Einen Trick bzw. das Erler­nen einen Tricks kann man sich vorstellen wie eine Leiter. Ist man ganz oben ange­langt, hat der Hund den Trick erlernt. Jede Sprosse entspricht einem Train­ingss­chritt. Es ist nicht möglich eine Sprosse auszu­lassen, um nach oben zu gelan­gen. Erst wenn man sicher auf einer Sprosse steht, kann man die näch­ste in Angriff nehmen. Das Tempo bes­timmt der Hund. Klappt etwas nicht, geht man ein­fach eine Sprosse zurück.

Allgemein gelten beim Training drei Regeln:

  1. der Hund ist immer der Held, d.h. die Auf­gaben dür­fen nur schwer sein, dass er sie auch meis­tern kann — ich setze das prak­tisch so um, dass ich nach zwei Fehlver­suchen sicher gehe, dass Püppi es beim drit­ten Mal schafft, in dem ich ihr Hil­festel­lung gebe
  2. erst, wenn der Hund mind. 8 von 10 Ver­suche schafft, gehe ich den näch­sten Trainingsschritt
  3. ich höre immer dann auf, wenn alles super klappt und beende das Train­ing nie mit einem Misserfolg

Vom Trick bis zur fertigen Choreographie werden insgesamt fünf Stufen durchlaufen.
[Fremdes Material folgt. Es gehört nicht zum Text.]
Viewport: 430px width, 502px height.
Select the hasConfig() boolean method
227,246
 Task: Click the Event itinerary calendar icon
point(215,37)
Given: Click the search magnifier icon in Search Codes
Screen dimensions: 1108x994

Im ersten Schritt wird der neue Trick geübt.

Schritt 1

Beim Erler­nen eines neuen Tricks ver­wende ich grund­sät­zlich keine Handze­ichen. Hunde achten sehr schnell auf unsere Kör­per­sprache, was im Prinzip super, doch beim Dog­Dance kon­trapro­duk­tiv ist. Kann mein Hund zum Beispiel nur dann rück­wärts laufen, wenn ich auf ihn zugehe, dann schränkt mich das beim Erstellen einer Chore­o­gra­phie enorm ein. Außer­dem reagiert ein Hund auch dann auf ein Wort, wenn ich zum Beispiel hin­ter ihm stehe. Beim Dog­Dance gibt es so viele unter­schiedliche Tricks, dass ich zudem gar nicht wüsste, wie ich all diese Tricks mit unter­schiedlichen Handze­ichen verse­hen sollte.
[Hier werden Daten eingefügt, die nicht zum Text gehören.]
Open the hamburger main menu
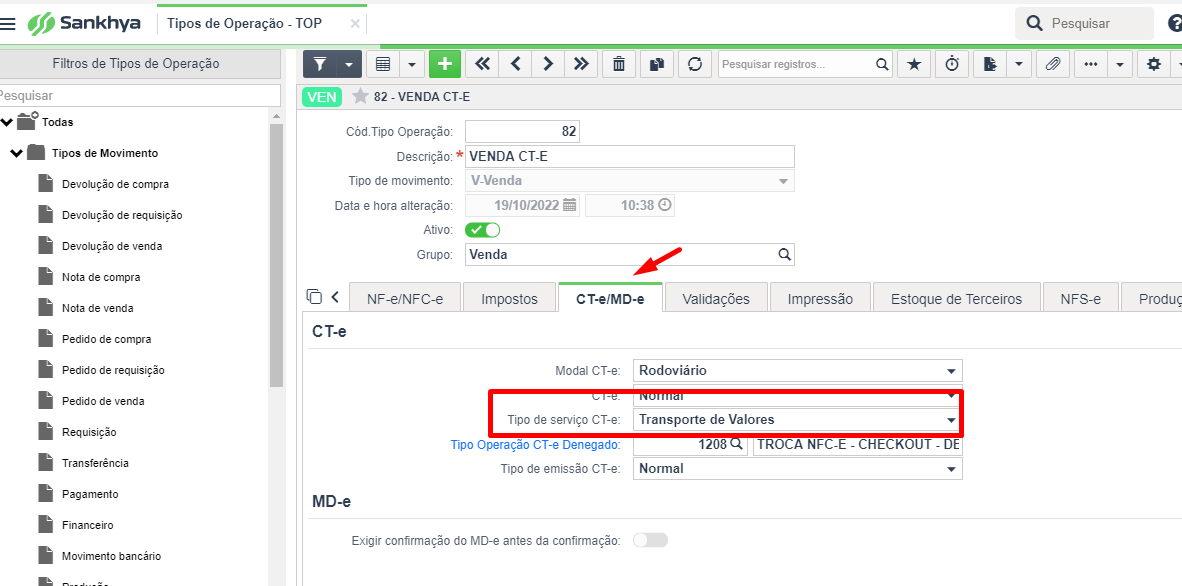The height and width of the screenshot is (586, 1182). [9, 24]
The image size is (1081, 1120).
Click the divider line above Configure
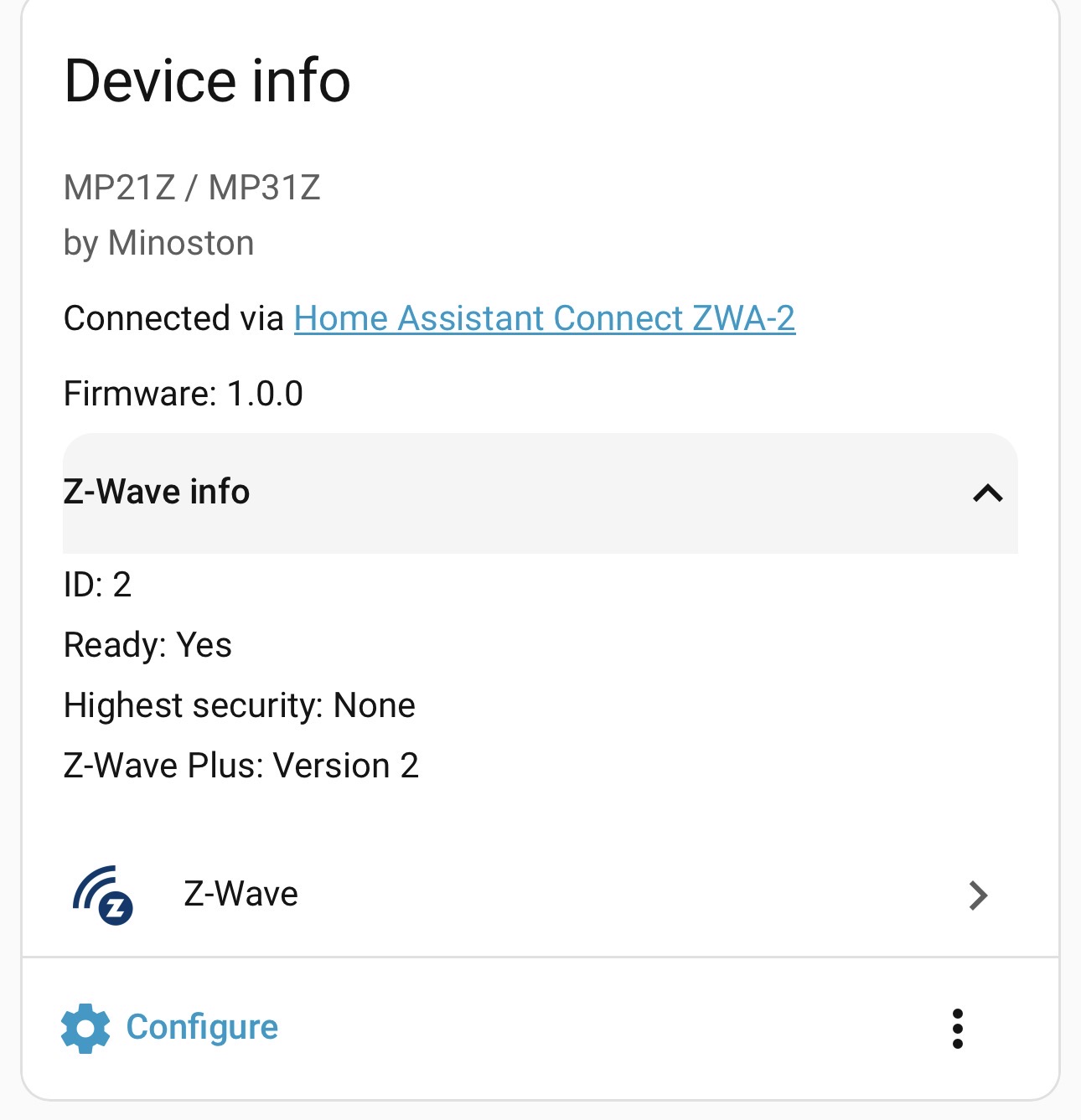tap(540, 957)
Ich ver­suche also mich so neu­tral wie möglich zu bewe­gen und den Hund mith­ilfe einer Wand oder mith­ilfe von Stan­gen zur richti­gen Bewe­gung zu brin­gen. Ohne Clicker kön­nte ich nie auf diese Weise arbeiten. Viele führen das Wortsig­nal erst dann ein, wenn der Hund den Trick schon erlernt hat. Das mache ich nicht. Sobald der Hund und ich in der Posi­tion ste­hen, dass der Trick aus­ge­führt wer­den kann, benutzt ich vonh Anfang an das Kommando.
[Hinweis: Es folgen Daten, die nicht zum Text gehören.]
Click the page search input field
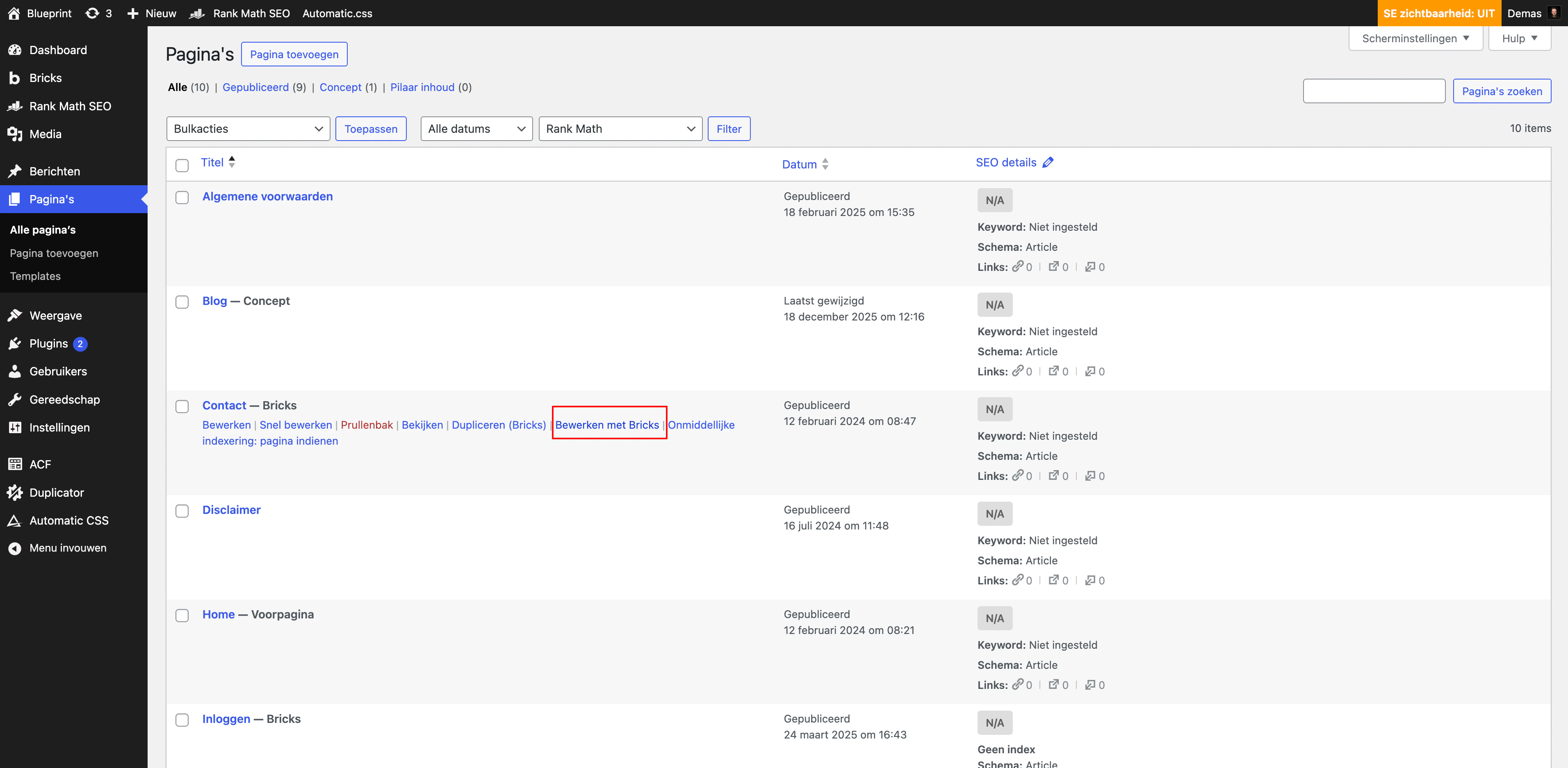Viewport: 1568px width, 768px height. (x=1374, y=91)
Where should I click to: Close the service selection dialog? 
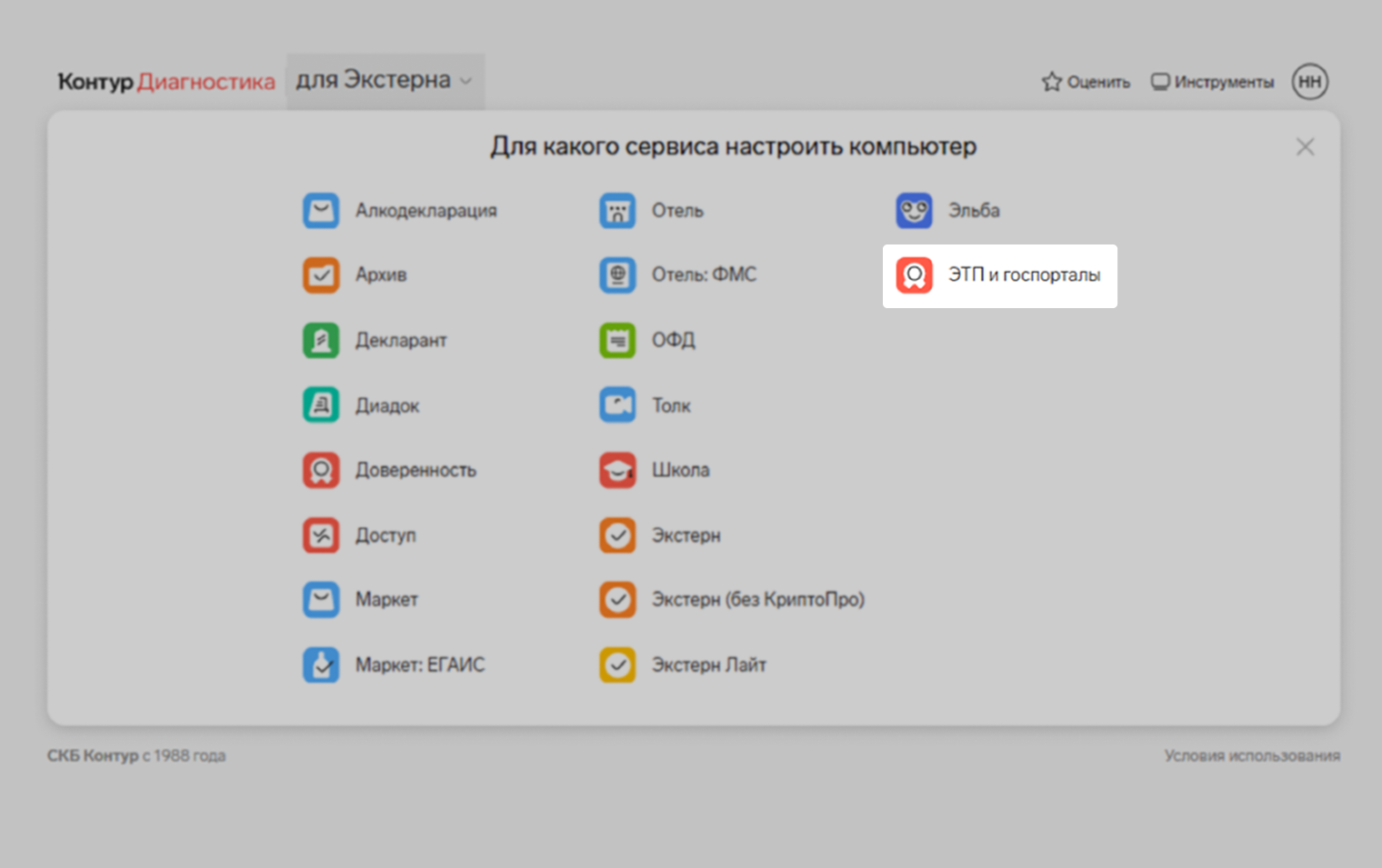1305,147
Ich ver­suche das mal anhand unseres aktuellen Tricks zu erklären:

Püppi lernt zur Zeit rück­wärts um mich herum zu gehen. Hierzu benutze ich eine Wand. Püppi sitzt in der Grund­stel­lung neben mir — also quasi zwis­chen mir und der Wand, ich halte einen Keks in der linken Hand hin­ter meinen Rücken. Viele Hunde gehen dann automa­tisch einen Schritt zurück. Das wird direkt geclick­ert und nach und nach kann man den Winkel so verän­dern, dass der Hund immer weiter zurück gehen muss und schließlich kom­plett herum läuft.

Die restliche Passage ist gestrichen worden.